Since then, Stewart has devoted an increasing amount of his show to interviews with politicians and policymakers, and periodically erupted into tirades against actual news organizations. CNN, he said, was "hurting America" (compared to who? Osama bin Laden? Lindsey Lohan?) and his frothing attack on CNBC has eclipsed Bill Moyer's tirade against the White House press corps as the gold standard for pseudosophisticated critiques of the "corporate media." (No matter that The Daily Show itself is a smiley-face front for its voracious corporate pop Viacom. Do not look behind the curtain!)

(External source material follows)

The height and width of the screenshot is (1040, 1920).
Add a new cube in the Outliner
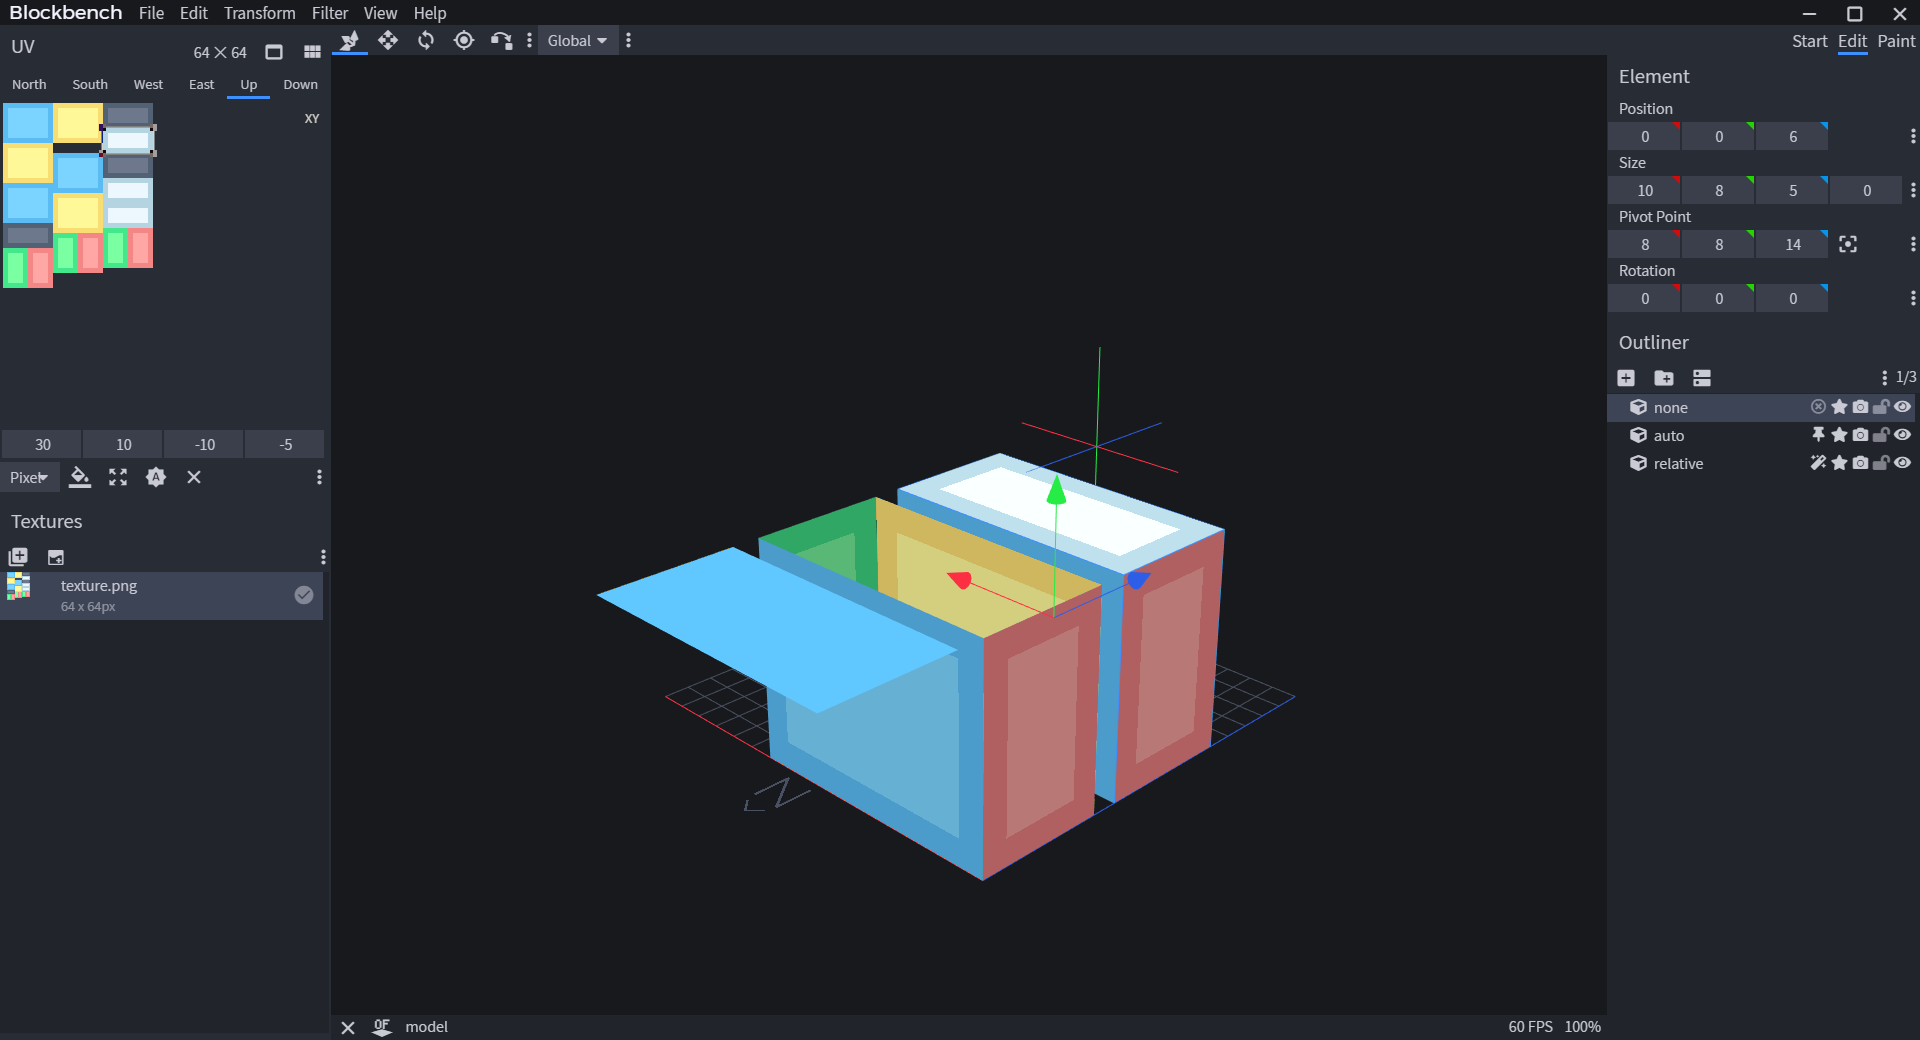(x=1626, y=378)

Alas, as Carlson points out, Stewart's "interviews" are mostly marshmallow-throwing contests. (Even his attack on Cramer probably would never have happened if CNBC reporter Rick Santelli hadn't offended Stewart by breaking a booking on The Daily Show.) And any American who depends on Stewart for all his news is certifiably an idiot, since The Daily Show is put together by comedy writers who rarely leave their building, much less visit places like Kabul or Baghdad, where the luncheon spread that craft services puts out is so inadequate. Happily for us all, those young Americans raptly hanging on Stewart's every word are almost entirely mythological: His biggest audience of all time was the 2.6 million viewers who tuned in on Inaugural Day, a minuscule fraction of what the network newscasts draw. Even poor little beat-down Katie Couric pulls in about 7 million pairs of eyeballs a night.
Unlike Tucker Carlson, I still think Jon Stewart is capable of being devastatingly funny. I just wish he'd do that and leave the schoolmarm scolding to Keith Olbermann.